ENH Adds support for missing values in Random Forest #26391

thomasjpfan · 2023-05-17T14:52:15Z

Reference Issues/PRs

Follow up to #23595

What does this implement/fix? Explain your changes.

This PR enables missing value support for random forest. I ran the same benchmarks from #23595 with Random Forest. The benchmarks confirms that there are no regressions compared to main when there are no missing values:

Any other comments?

Implementation wise, the forest constructs a boolean array of size (n_features, ) and passes it along to each tree in _fit. This helps preserve the performance compared to main, because the missing value check is only performed once.

sklearn/ensemble/tests/test_forest.py

betatim · 2023-05-24T23:39:15Z

sklearn/ensemble/_forest.py

@@ -632,6 +671,15 @@ def feature_importances_(self):
        all_importances = np.mean(all_importances, axis=0, dtype=np.float64)
        return all_importances / np.sum(all_importances)

+    def _more_tags(self):
+        # Ignore errors because the parameters are not validated


Can you help me understand this a bit more? I was thinking that _safe_tags is the one that would raise an exception here, but as far as I can tell it would raise a ValueError. So I'm confused about where the exception comes from (set_params?) and why that means it is Ok to return an empty {} from _more_tags.

Much of the error catching comes from the estimator not being validated when _safe_tags(estimator) is called. Historically, this results in estimator checks failing because _safe_tags is called before fit.

where the exception comes from

Yes, it was set_params or clone. (self.estimator is not validated at this point)

return an empty {} from _more_tags.

In that case, an error happened and _more_tags can not determine the tags. In those cases, returning an empty dictionary means "can not be determined and use the default tags".

In any case, I updated the PR to be more explicit.

betatim · 2023-05-24T23:40:16Z

Trying to wrap my head around the bit of code I commented on, otherwise I think this looks good already.

…om_forest

Co-authored-by: Tim Head <betatim@gmail.com>

jeremiedbb

Looks good. Maybe you could add a section in the docs, like the HistGradientBossting* have about missing values support.

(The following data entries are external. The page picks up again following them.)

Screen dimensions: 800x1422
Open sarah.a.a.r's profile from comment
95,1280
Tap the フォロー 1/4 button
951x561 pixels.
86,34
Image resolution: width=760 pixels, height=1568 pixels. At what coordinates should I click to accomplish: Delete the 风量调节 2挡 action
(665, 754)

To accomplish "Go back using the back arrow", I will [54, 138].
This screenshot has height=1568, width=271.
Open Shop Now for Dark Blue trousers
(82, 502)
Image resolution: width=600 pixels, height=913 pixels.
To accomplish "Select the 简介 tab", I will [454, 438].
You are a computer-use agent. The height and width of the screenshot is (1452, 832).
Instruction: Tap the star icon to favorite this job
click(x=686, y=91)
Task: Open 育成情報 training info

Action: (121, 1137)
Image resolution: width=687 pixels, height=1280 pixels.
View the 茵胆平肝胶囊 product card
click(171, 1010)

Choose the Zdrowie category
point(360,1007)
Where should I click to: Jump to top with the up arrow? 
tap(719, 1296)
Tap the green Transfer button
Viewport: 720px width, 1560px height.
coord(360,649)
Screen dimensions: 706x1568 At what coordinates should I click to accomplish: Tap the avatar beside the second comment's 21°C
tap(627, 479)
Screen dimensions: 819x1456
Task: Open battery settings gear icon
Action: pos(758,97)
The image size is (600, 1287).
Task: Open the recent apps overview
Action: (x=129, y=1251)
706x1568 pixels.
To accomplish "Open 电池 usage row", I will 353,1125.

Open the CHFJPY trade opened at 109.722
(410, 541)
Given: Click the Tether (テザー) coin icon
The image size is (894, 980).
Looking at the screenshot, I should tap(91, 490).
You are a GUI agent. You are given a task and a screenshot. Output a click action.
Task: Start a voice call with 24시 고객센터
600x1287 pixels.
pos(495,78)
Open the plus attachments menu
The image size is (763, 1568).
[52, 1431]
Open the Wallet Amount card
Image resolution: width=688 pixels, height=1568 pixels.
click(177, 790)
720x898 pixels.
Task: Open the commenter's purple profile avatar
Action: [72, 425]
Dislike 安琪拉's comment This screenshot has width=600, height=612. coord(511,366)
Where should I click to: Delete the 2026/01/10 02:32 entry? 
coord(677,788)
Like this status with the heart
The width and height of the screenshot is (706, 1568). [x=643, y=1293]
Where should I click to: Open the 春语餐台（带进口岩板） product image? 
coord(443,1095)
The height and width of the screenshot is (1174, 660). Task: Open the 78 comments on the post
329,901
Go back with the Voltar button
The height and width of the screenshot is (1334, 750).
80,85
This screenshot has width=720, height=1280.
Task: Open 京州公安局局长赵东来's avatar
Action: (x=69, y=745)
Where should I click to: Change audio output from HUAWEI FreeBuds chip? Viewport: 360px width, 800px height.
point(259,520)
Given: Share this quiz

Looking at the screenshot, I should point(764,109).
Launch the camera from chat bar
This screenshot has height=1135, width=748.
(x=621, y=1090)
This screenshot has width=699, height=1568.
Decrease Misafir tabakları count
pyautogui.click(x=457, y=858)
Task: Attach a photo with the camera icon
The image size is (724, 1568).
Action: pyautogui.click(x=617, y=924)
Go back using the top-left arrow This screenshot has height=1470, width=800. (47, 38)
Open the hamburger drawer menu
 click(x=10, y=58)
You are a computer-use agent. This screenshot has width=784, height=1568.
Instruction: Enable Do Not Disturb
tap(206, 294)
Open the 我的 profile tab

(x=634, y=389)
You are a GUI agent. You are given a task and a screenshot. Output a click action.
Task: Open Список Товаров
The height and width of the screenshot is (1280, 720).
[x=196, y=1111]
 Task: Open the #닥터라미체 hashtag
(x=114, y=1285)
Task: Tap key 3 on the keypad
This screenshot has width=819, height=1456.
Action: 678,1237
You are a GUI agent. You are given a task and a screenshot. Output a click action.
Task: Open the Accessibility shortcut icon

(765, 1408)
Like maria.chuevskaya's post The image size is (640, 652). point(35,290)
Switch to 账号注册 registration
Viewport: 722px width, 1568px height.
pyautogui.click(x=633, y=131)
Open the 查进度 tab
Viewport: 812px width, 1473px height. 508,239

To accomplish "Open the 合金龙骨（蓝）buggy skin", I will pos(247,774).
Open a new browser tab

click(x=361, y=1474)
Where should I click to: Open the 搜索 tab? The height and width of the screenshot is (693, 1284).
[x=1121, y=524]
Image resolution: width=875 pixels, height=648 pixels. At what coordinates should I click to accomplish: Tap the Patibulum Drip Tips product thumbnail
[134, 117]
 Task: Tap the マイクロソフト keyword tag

jeremiedbb · 2023-06-08T15:19:16Z

sklearn/ensemble/_forest.py

+        if self.estimators_[0]._support_missing_values(X):
+            force_all_finite = "allow-nan"
+        else:
+            force_all_finite = True


I think we need to have a discussion about whether or not nans should be treated automatically as missing values. The issue I see here is that if this is in a pipeline and you have a bugged transformer before that which outputs nans, it will be silently ignored by the random forest.

Maybe missing value support should be enabled through a parameter, and/or through the config context. Maybe we should add an after-fit check in our transformers to ensure they did not create nans.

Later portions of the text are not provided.